━━━━━ Text extract
# freelance or work for a makeup company first?



## L1LMAMAJ (Apr 20, 2009)

I want to be a freelance mua in the future. I was wondering, for those who are in the industry, would you recommend getting training and experience through working under a makeup company (i.e. MAC, Stila, etc.) and getting my foot in that way? OR going into freelance work? I know it's a tough industry but I really believe it's something I really love to do and would love to do for a long time. Please let me know your ideas. Any advice will be greatly appreciated. Thanks sooo much!!


----------



## Skin*Deep (Apr 20, 2009)

working for a cosmetics line really gives you the opportunity to learn and polish your techniques when it comes to putting makeup on people and dealing with them in general. Theres the unpleasant aspect of having to meet sales goals, etc....but you will get a lot out of it, IMO. Something I gained was the ability to make small talk. it's awkward to be in someone's face and have nothing to say  haha it really is a good place to learn, make mistakes and hone your skills so that when you are ready to work for yourself, you know exactly what you're in for!


----------



## L1LMAMAJ (Apr 20, 2009)

Quote:

   Originally Posted by *Skin*Deep* 

 
_working for a cosmetics line really gives you the opportunity to learn and polish your techniques when it comes to putting makeup on people and dealing with them in general. Theres the unpleasant aspect of having to meet sales goals, etc....but you will get a lot out of it, IMO. Something I gained was the ability to make small talk. it's awkward to be in someone's face and have nothing to say  haha it really is a good place to learn, make mistakes and hone your skills so that when you are ready to work for yourself, you know exactly what you're in for!_

 
thanks! that was really helpful. i agree with the small talk thing. u learn so many little things here and there.


----------



## blindpassion (Apr 20, 2009)

I am a freelance artist, and I have never worked at a counter. However I have contracted under different companys and done work for their events, etc. Working at the counter is fine, but when it comes down to it - you're still there to sell the product - you have sales goals that you must meet. If you're not interested in that kind of environment, then freelancing on your own is the way to go.


----------



## fintia (Apr 20, 2009)

I will suck at selling so what I want to do is for now do my closest friends make up for free to kind of practice, and take pics to put in my portfolio.. if they like what I do, hopefully by word of mouth I can start doing in the future and charge for it.. that's my plan so far


----------



## L1LMAMAJ (Apr 20, 2009)
━━━━━━━━━━
### To do
(a) List every distinct username that posts in the forum thread.
(b) Reproduce the entries from the line with "Task: Open the Timesheet tab" to the line with "Instruction: Click the Delete button", including both of those lines.
The forum thread above has no connection to the entries that come after it.
━━━━━ Data rows
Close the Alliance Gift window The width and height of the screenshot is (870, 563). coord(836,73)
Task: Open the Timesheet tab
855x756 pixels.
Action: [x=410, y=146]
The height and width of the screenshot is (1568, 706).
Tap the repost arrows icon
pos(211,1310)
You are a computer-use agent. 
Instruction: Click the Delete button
━━━━━━━━━━
━━━━━ Data rows
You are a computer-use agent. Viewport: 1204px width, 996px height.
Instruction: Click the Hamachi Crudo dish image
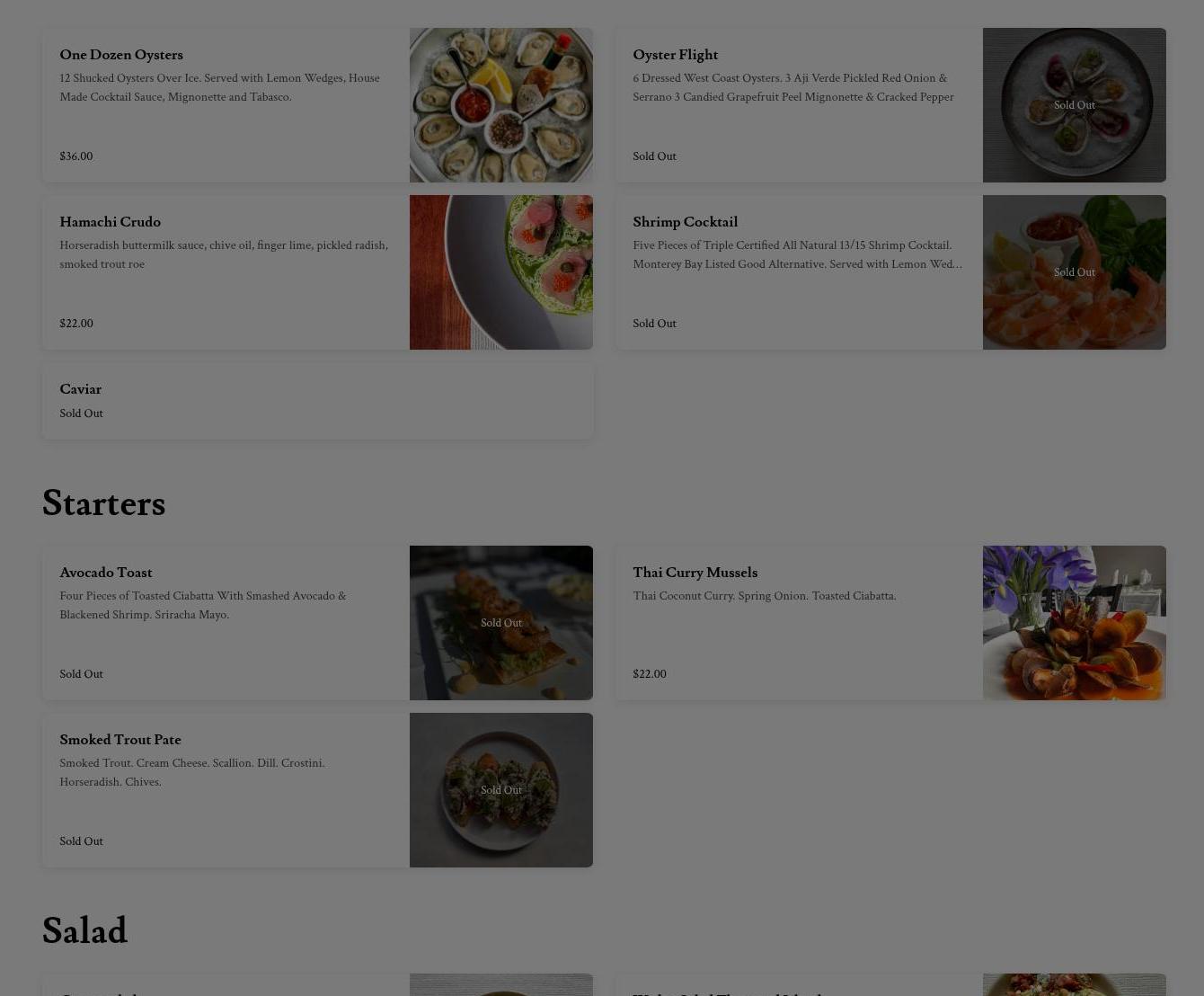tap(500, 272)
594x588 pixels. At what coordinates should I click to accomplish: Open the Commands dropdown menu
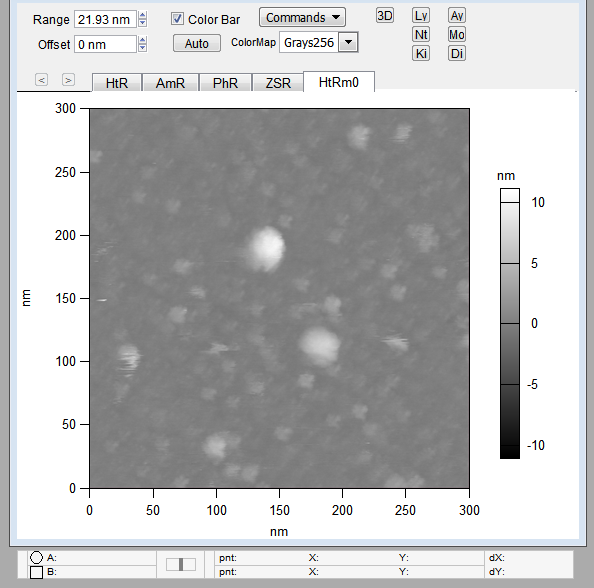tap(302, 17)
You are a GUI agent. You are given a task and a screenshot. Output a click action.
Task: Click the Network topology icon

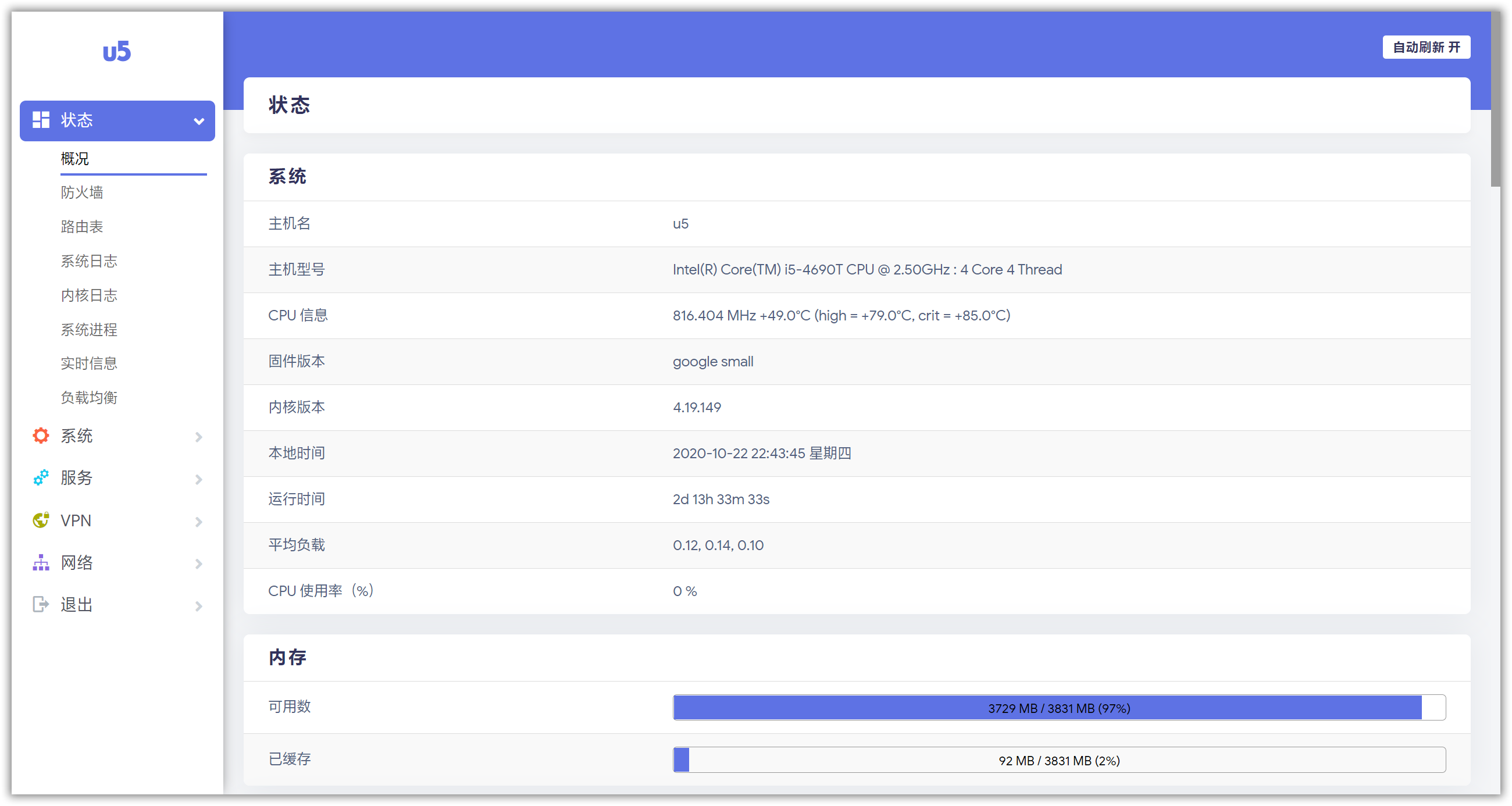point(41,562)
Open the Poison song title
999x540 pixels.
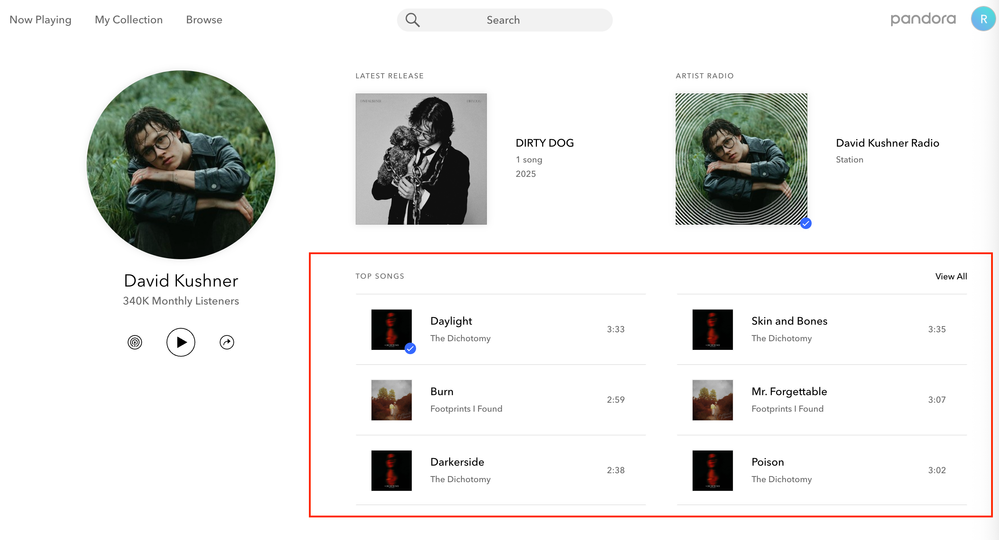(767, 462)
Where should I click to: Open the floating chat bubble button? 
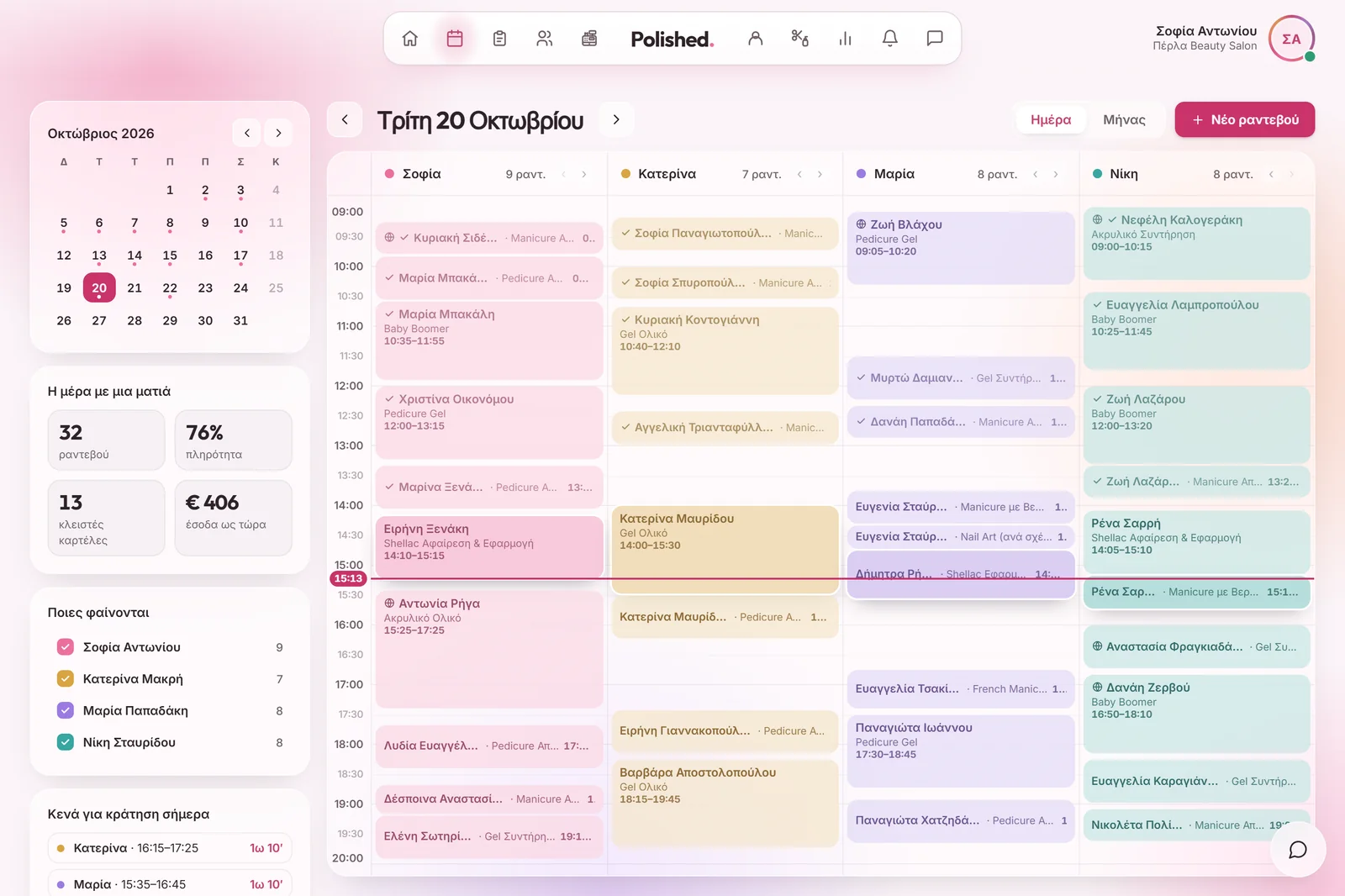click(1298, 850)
━━━━━━━━━━
### The solutions
(a)
L1LMAMAJ
Skin*Deep
blindpassion
fintia

(b)
Task: Open the Timesheet tab
855x756 pixels.
Action: [x=410, y=146]
The height and width of the screenshot is (1568, 706).
Tap the repost arrows icon
pos(211,1310)
You are a computer-use agent. 
Instruction: Click the Delete button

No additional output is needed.